● Wat je doet:
A. Leg uit waarom de verteller en Maria in de tekst over Carmens optreden een taxi nemen. Houd het bij één tot drie zinnen.
B. Beantwoord deze vragen over de tekst over Carmens optreden:
(i) Wat voor schoeisel draagt Carmen bij haar engelenkostuum?
(ii) Waar vindt het optreden plaats?
(iii) Wat gebeurt er met de kindjes die nog niet zelf kunnen zitten?
C. Schrijf een vervolg op de tekst over Carmens optreden. Begin na de laatste zin.

Dertig

Carmen gaat van top tot teen verkleed als engel. Ze heeft een wit satijnen gewaad aan, jezussandalen, vleugels met echte veren en een gouden aureooltje. Ze ziet er prachtig uit. Ik had begrepen dat ze iets leuks op haar schooltje zouden gaan doen. Ik begrijp wel vaker iets. Nog vaker zit ik ernaast.

Carmen heeft namelijk een heus optreden in een theater elders in de stad. Er is haar zelfs een rol toebedeeld: ze gaat dansen. El señor en ik moesten al lachen afgelopen weekend, omdat ze leek te bewegen met haar schoudertjes. Ze schudde nogal koket heen en weer. Nu blijkt waarom: daar heeft ze op haar school voor geoefend.

Mede-Carmen-fan Maria en ik stappen in een taxi, want geen van beiden hebben we ook maar enig idee waar het theater zich precies bevindt.

Voor geen goud wil ik de sterspeelster te laat afleveren. Op de plaats van bestemming is het een drukte van belang. Het hele theater is gevuld met trotse familieleden. Al snel zijn Carmen en consorten aan de beurt.

Carmen wordt door haar juf het podium opgedragen en in het midden neergezet. De kindjes die nog niet zelf kunnen zitten, mogen op schoot.

De overige koters betreden lopend de plankenier.

● Getoonde gegevens:
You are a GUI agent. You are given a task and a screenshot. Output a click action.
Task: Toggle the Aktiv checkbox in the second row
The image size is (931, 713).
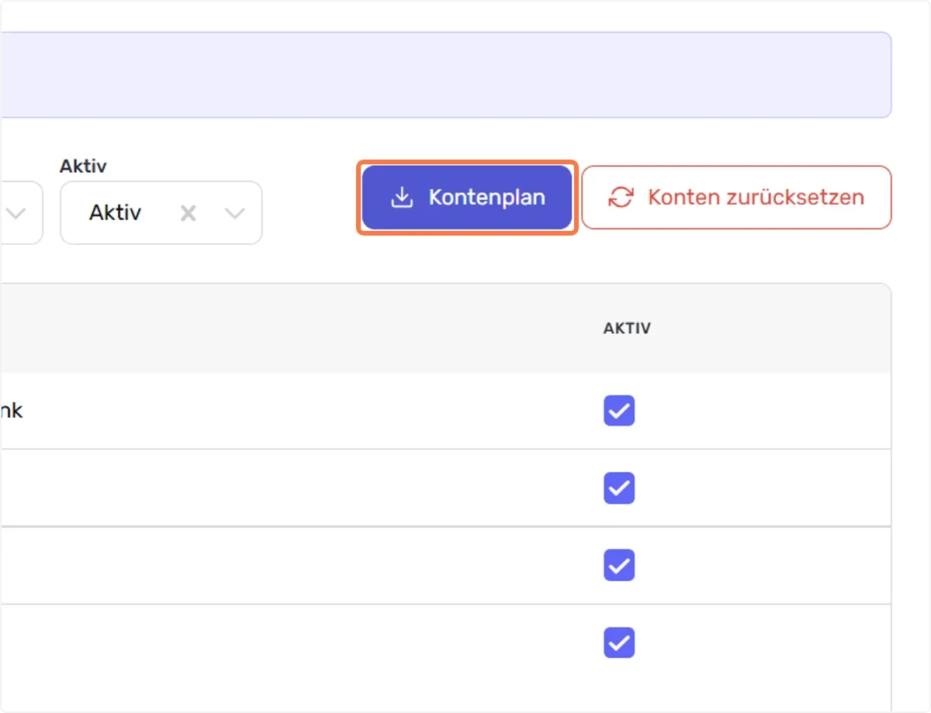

● Antwoorden per opdracht:
A. Ze nemen een taxi omdat geen van beiden weet waar het theater precies ligt.

B.
(i) Jezussandalen.
(ii) In een theater elders in de stad.
(iii) Ze mogen op schoot.

C.
Een moderne versie van Hark Now Hear the Angels Sing schalt door de luidsprekers. De kleine engeltjes wiegen mee in hun eigen ritme. Carmen doet niets. Ze kijkt stoïcijns de zaal in. Haar aureooltje staat schuin op haar hoofd. Het is aan één kant over haar gezichtje gezakt. Ze doet geen poging om het recht te zetten. Carmen schroeft haar duim in haar mond en wacht rustig tot haar optreden over is. Ze krijgt van mij een staande ovatie.

Na het optreden is het zaak om vier koffers te pakken, want morgen beginnen we aan een lange reis. Die voert ons via Villa Hermosa, Palenque, Campeche en Mérida naar Holbox. In het regenwoud gaan we de schatten van de Maya’s bewonderen en in de stralende zon de oude charmante straatjes van Campeche en Mérida ontdekken. Eindbestemming Holbox is een paradijselijk eiland, ecologisch dus zonder auto’s, waar we in een rietgedekt hutje met veranda en hangmat verblijven.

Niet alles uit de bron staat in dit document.